Last night I signed up for YouTube, and posted a video there for the first time ever. (Can you blame me?) When I went to sign up, and selected my user name, I got a message saying that the user name was already taken. My first thought was that I must have already signed up for YouTube, and just forgotten about it. So I tried my various passwords. No go. So maybe I used a different password that I’ve forgotten about. So I hit the button for “forgot password,” and got the message that an email with my password would be sent to my email address. So I waited. For my email. No email. NO EMAIL!

Do you realize what this means? Somebody out there signed up for a YouTube account with my name. MY NAME! Mine! For the first time ever, and I mean ever, I was faced with having to make a second choice. It was a bit of a shock. I ended up choosing alejna99. In part because I’m amused by the idea of having 99 alejnas signing up before me.

26 thoughts on “used

  1. Sure, Alejna, but we all know that things trying to look like things often look more like things than things.

  2. You’re hilarious.

    I don’t have an uncommon first name, but it’s not popular, either. I got quite a shock when I searched for my name on facebook and there were something on the order of 50 people with my first and last name. It feels a little, oh, like three other people chose the same dress to wear to prom (which did NOT happen to me, but did happen to a friend of mine).

  3. FWIW, Alejna who is the blogger behind this blog, you’re the first — and, to date, only — person named Alejna that I’ve come across! :)

  4. Names aside, what a gorgeous video! Congratulations!!!!!

    –The six zillionth Elizabeth Thompson in the world

  5. Alejnas-
    You are all frauds. Frauds, I say!

    50 people with your name. Those imposters! (And as for the hilariousness, I must share the credit with the author of those first 7 comments. Who I’m pretty sure is not named Alejna. And I’m pretty sure is one person. Who knew what time I went to bed last night.)

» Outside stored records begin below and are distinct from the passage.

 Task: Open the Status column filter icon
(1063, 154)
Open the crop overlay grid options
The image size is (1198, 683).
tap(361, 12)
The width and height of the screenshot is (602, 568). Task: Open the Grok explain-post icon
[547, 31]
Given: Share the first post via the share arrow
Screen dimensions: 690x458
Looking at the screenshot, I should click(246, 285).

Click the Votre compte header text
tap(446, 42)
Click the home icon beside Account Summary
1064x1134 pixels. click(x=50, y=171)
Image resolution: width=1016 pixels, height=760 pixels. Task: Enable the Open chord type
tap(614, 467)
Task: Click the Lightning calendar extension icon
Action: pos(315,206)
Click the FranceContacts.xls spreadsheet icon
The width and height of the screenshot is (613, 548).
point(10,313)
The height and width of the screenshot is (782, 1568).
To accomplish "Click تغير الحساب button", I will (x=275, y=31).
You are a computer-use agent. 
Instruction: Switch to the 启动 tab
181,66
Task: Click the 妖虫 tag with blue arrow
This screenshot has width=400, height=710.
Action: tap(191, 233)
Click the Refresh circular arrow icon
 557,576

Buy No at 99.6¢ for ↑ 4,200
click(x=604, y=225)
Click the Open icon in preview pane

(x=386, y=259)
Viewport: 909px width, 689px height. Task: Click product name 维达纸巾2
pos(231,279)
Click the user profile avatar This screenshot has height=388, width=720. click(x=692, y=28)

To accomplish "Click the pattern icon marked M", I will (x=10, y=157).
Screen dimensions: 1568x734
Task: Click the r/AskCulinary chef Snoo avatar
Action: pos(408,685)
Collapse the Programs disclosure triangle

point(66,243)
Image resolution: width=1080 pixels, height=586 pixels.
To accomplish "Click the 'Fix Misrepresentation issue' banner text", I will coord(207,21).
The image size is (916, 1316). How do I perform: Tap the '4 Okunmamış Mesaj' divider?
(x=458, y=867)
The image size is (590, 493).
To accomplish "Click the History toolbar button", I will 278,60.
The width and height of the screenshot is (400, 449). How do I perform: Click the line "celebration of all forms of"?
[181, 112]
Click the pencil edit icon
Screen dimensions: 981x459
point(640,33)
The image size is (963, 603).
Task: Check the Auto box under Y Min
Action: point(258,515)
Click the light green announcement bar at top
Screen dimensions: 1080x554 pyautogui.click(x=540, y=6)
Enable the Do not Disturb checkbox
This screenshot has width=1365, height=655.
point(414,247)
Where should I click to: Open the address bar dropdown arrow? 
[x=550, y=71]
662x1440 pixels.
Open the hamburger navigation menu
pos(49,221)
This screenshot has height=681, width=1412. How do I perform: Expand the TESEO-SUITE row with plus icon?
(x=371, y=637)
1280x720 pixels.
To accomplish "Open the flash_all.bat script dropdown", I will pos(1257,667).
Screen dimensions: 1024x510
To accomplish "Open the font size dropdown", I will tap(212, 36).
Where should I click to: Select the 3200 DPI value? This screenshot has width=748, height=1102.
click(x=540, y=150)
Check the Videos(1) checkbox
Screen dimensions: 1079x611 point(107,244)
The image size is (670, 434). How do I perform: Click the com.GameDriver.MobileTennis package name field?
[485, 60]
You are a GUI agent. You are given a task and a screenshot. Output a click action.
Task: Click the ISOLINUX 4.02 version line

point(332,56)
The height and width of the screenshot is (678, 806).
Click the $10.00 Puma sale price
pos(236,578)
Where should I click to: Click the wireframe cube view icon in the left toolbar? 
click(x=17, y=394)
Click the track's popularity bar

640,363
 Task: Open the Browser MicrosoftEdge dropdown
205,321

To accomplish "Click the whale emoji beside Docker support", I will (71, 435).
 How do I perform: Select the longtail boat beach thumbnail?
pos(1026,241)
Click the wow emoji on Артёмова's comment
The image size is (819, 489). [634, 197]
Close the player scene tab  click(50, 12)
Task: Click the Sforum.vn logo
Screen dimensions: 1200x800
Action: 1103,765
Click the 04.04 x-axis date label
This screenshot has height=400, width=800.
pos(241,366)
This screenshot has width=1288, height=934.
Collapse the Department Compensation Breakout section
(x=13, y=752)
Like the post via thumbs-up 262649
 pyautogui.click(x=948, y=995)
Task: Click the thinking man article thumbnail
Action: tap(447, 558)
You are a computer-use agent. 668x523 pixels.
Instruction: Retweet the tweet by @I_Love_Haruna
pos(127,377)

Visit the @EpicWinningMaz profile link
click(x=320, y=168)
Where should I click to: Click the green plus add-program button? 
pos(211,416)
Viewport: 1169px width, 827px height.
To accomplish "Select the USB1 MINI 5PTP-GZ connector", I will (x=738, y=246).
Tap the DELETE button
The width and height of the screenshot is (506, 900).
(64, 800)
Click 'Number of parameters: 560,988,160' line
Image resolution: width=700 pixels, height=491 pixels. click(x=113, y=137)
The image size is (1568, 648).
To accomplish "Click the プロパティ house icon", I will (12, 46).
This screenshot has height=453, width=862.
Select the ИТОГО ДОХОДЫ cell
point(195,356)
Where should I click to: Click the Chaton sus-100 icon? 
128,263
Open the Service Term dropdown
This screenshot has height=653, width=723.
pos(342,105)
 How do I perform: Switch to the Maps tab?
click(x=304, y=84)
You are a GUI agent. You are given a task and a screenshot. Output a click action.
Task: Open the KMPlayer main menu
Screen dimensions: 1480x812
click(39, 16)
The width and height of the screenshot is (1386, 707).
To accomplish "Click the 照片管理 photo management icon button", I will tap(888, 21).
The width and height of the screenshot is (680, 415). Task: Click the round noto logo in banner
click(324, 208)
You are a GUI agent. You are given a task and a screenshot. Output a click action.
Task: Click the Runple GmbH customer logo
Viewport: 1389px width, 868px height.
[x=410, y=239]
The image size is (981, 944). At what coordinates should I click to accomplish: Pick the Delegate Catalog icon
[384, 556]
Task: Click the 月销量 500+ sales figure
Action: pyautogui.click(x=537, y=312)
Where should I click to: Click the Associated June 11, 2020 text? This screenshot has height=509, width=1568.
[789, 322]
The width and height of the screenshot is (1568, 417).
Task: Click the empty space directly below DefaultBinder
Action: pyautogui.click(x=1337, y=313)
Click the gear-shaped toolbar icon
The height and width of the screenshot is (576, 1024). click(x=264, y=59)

    Good to know! It’s always nice to come in first for something. Why, you are the first YTSL I’ve met, too!

    Wait, which one are you? I thought you were Elizabeth Thompson number 548,304,981. Am I mixing you up with someone else? (And thanks!)

  6. Hi again Alejna —

    Heheheh, nice to know that I’m the first YTSL you’ve met. Also, that you can keep my initials straight. And if you’re wondering, I’ve encountered plenty of YSLs and TSLs around. A couple of e.g.s of YSLs: Yves Saint Laurent (of course) but also Yu Shu Lien (Michelle Yeoh’s character in CROUCHING TIGER, HIDDEN DRAGON). ;b

  7. I wonder how many Jangaris you know?
    Pseudonyms aside, I have a rather uncommon first name (I ain’t telling ya what it is) but recently it has been climbing the charts for popular baby names. In fact I often hear people yelling to their children, who have the same name as me. I’m reminded of the Simpsons episode when they went to Itchy and Scratchy land:

    Bart was looking for a ‘Bart’ license plate, finding only ‘Bort’. Then a lady at the counter tells her kid to ‘come along, ‘Bort’, in response to which a store-person turns around and asks ‘are you talking to me?’ ‘Excuse me’, she retorts with upturned nose, ‘My son is also called Bort’. And, Later on, in the control room of Itchy and Scratchy land, a guy is yelling into a two-way radio ‘We need more ‘Bort’ license plates in the gift shop. Repeat, we are out of ‘Bort’ license plates’.

    Sorry about that. I got carried away.

    One last comment though, I was lucky enough recently to acquire an email address with my university, that was just my own name with no numbers nor parts of my surname, which I think is very fortuitous. Apparently I am the only ***** at Sydney University.

  8. Ha ha, that’s rather close, but not for the right reason.

    Bruce fell from fashion years ago, and it’s popularity can should only be falling.

    I shall stop there, before revealing just how close you came.

  9. Ha! BRYCE. Cat’s outta the bag!

    Well, ALEJNA, if it makes you feel any better, my maiden name is the most common name in the world.

    Like, I’m number 3 billion and two.

  10. YTSL-
    Do you have trouble with folks scrambling your initials, then? (I get lot o’ misspellings of my name.) YSL seems like an OK set to end up with. I like the Crouching Tiger connection.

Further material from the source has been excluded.